Australia’s government is considering new regulations that would require companies to disclose any ransom payments made to cyber attackers. This move comes in response to a series of major cyberattacks that have targeted Australian businesses in recent years, causing significant damage to the country’s economy.
The proposed rule, which is expected to be included in the upcoming Cyber Security Act, would mandate that businesses with annual revenues exceeding $3 million AUD report any ransom payments they make. While the fines for noncompliance are relatively low at $15,000, the goal of the regulation is to provide government authorities with insight into funds that are being paid to cybercriminals.
According to Clare O’Neil, the former Minister for Home Affairs, the new rule is aimed at tracking ransom payments and potentially bringing cybercriminals to justice. Similar regulations have been implemented in the United States under the Cyber Incident Reporting for Critical Infrastructure Act of 2022, which requires covered entities to report ransom payments to the Cybersecurity and Infrastructure Security Agency (CISA) within 24 hours.
The Australian regulation, however, is broader in scope, applying to any business that makes a ransom payment, not just covered entities.
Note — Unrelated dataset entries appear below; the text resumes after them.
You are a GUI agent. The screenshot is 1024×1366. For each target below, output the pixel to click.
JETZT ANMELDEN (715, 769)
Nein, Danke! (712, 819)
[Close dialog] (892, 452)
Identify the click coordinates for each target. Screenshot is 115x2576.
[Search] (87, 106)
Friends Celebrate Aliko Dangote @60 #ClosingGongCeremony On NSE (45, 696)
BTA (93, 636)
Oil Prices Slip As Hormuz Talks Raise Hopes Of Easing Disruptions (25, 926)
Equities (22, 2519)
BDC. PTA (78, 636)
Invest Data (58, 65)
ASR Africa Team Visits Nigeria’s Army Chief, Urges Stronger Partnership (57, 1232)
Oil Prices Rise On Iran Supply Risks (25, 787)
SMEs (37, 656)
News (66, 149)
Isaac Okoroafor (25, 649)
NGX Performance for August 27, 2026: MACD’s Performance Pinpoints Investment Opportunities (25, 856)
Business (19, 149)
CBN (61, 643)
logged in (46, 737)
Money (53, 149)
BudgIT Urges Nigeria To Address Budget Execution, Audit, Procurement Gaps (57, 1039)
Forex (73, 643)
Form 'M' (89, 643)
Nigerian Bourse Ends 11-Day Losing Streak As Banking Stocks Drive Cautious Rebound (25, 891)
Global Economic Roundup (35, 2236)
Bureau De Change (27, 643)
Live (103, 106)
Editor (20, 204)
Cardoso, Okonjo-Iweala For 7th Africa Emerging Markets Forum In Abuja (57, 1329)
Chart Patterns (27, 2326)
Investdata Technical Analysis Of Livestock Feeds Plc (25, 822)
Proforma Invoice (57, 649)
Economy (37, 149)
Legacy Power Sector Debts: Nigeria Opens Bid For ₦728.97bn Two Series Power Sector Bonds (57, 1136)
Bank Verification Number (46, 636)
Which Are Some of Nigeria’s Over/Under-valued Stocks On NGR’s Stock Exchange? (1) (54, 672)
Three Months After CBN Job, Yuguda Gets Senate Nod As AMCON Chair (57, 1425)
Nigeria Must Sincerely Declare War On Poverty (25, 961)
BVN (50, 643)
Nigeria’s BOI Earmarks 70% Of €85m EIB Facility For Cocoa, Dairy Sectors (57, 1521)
This could create challenges for multinational organizations with operations in both Australia and other countries subject to similar laws.
While larger companies may be better equipped to comply with the reporting requirements, smaller organizations could face more significant challenges. The Australian Chamber of Commerce and Industry (ACCI) has suggested that the minimum revenue threshold for reporting ransom payments should be raised to $10 million to reduce the burden on smaller businesses.
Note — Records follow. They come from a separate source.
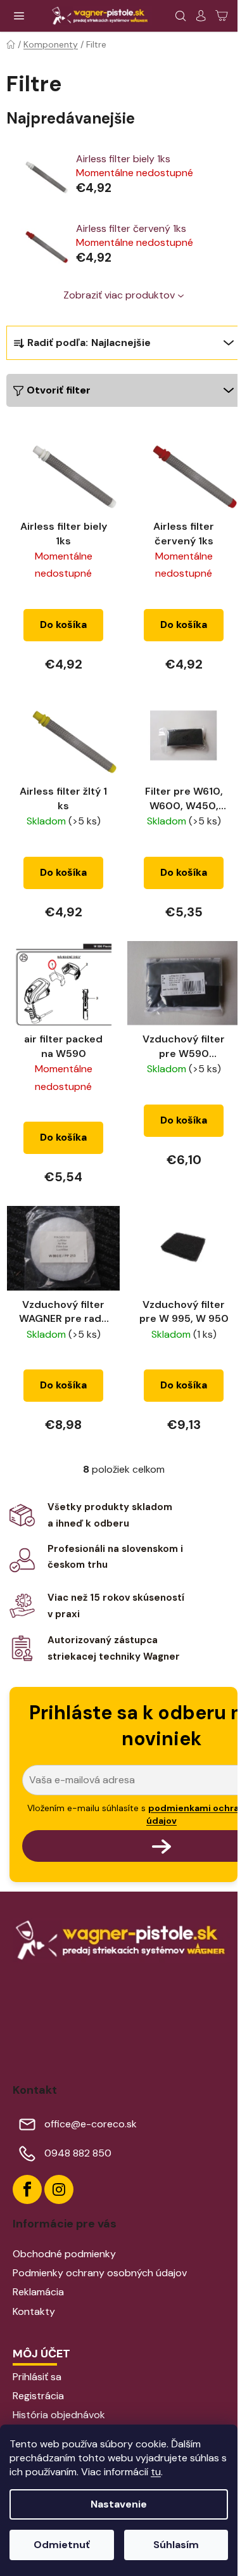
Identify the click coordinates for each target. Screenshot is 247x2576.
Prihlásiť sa (37, 2376)
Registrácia (38, 2395)
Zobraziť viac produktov (119, 295)
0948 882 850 (77, 2153)
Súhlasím (176, 2544)
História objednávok (59, 2414)
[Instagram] (58, 2189)
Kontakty (34, 2311)
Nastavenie (119, 2504)
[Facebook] (27, 2189)
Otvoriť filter (59, 390)
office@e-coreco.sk (90, 2124)
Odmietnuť (62, 2544)
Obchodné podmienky (64, 2253)
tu (156, 2471)
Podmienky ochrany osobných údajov (100, 2272)
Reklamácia (38, 2291)
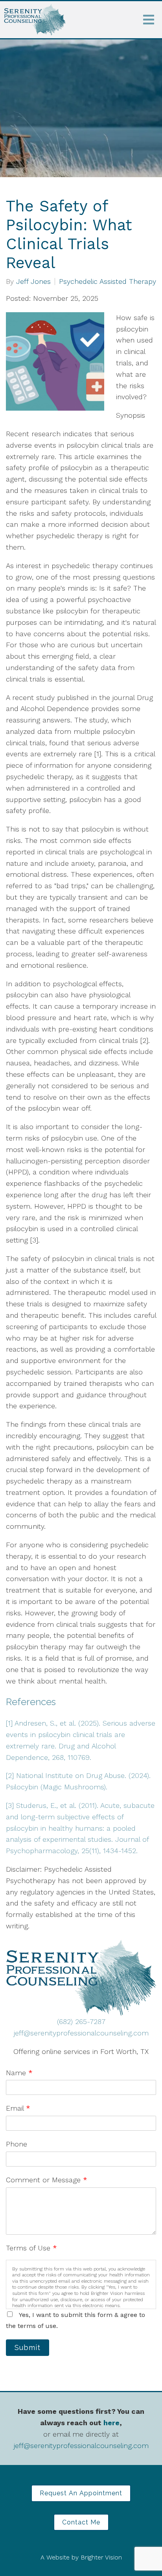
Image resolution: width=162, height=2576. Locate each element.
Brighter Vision (101, 2557)
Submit (27, 2347)
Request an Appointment (81, 2493)
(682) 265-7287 (81, 2021)
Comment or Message (46, 2180)
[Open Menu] (148, 19)
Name (19, 2073)
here (111, 2423)
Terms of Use (31, 2248)
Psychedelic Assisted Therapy (107, 281)
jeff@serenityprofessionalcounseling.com (81, 2033)
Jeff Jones (33, 281)
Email (18, 2108)
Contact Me (81, 2522)
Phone (16, 2144)
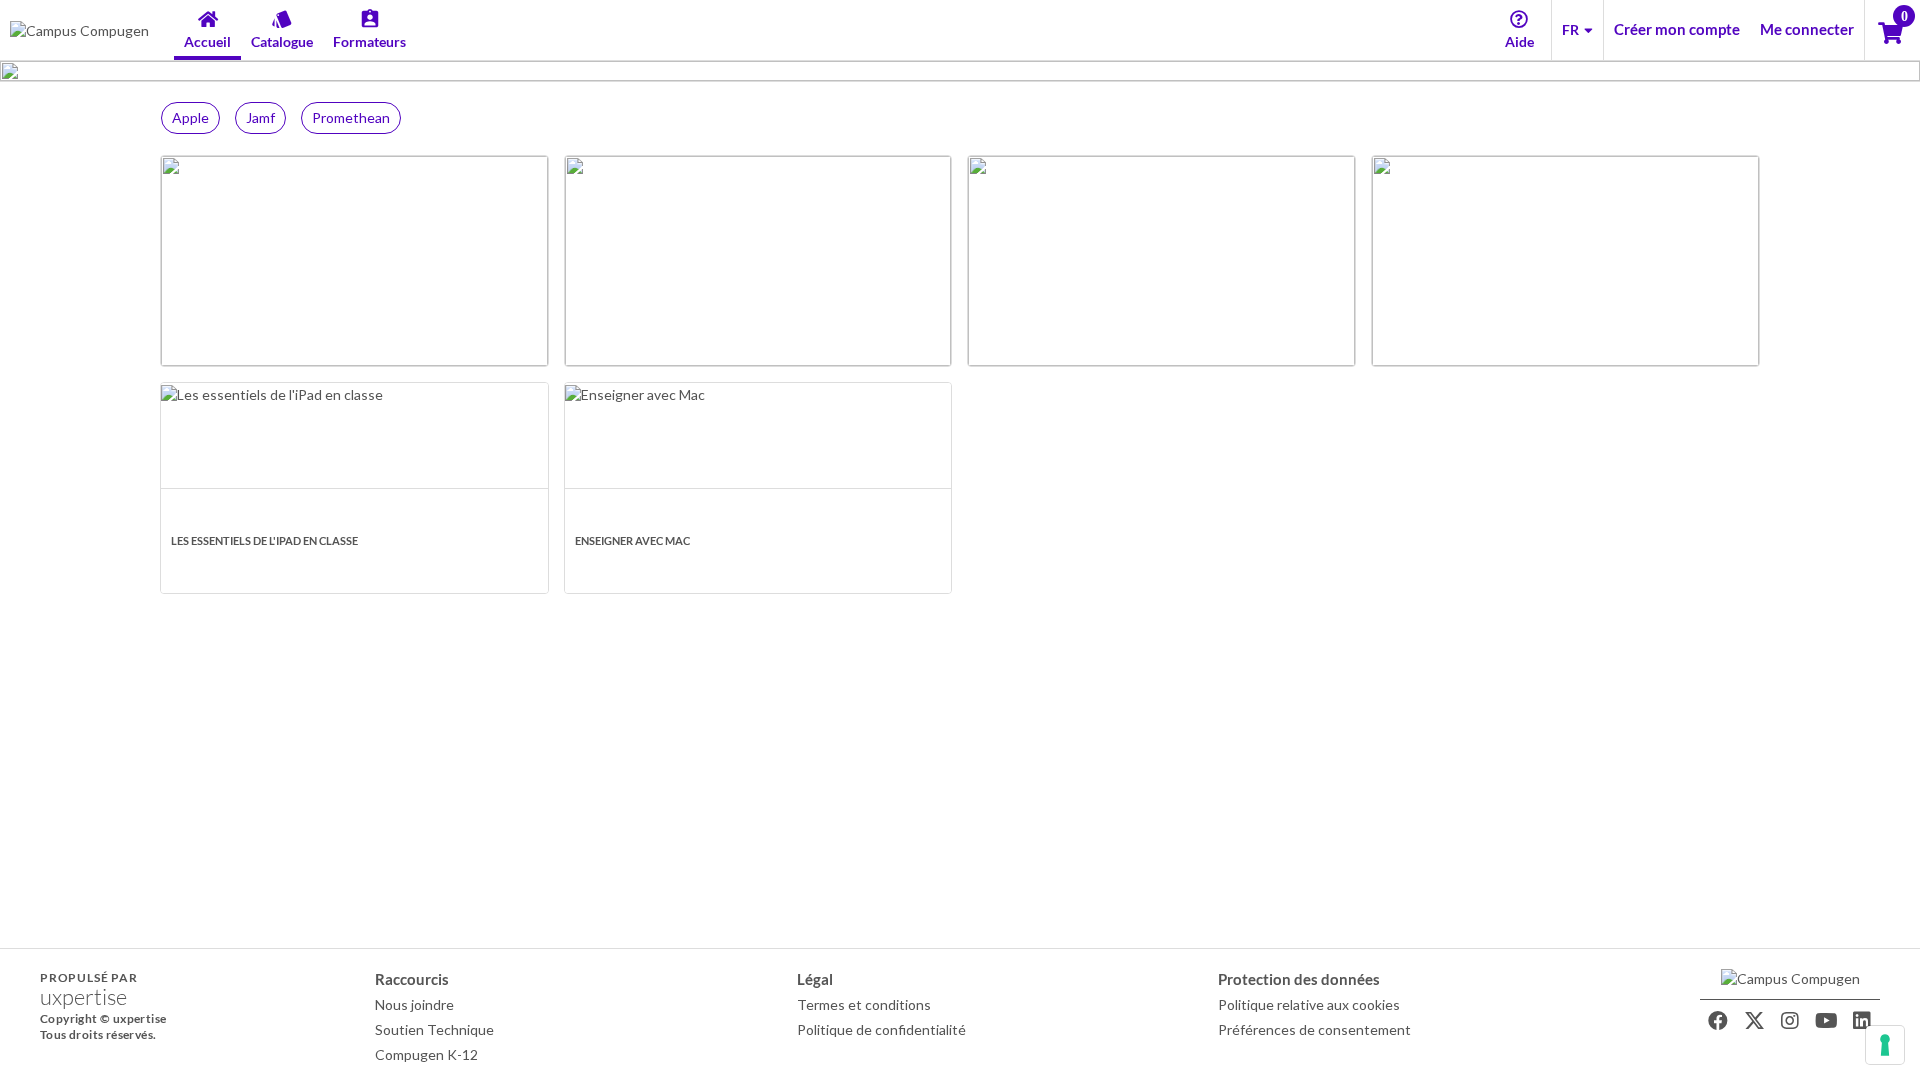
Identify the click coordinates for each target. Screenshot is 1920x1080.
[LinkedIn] (1862, 1021)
Despite potential challenges, the government hopes that the new regulation will provide law enforcement with greater visibility into cybercrime activities and encourage companies to strengthen their cybersecurity defenses. By requiring mandatory disclosures of ransom payments, businesses may be incentivized to invest more heavily in preventive measures and incident response plans to avoid the financial and reputational risks associated with cyberattacks.
Overall, the Australian government’s efforts to enhance cybersecurity regulations reflect a growing recognition of the need to address the escalating threat of cybercrime and protect the country’s critical infrastructure and business operations from malicious actors. As the cyber threat landscape continues to evolve, it is crucial for governments and businesses to work together to strengthen cybersecurity defenses and mitigate the risks posed by ransomware attacks.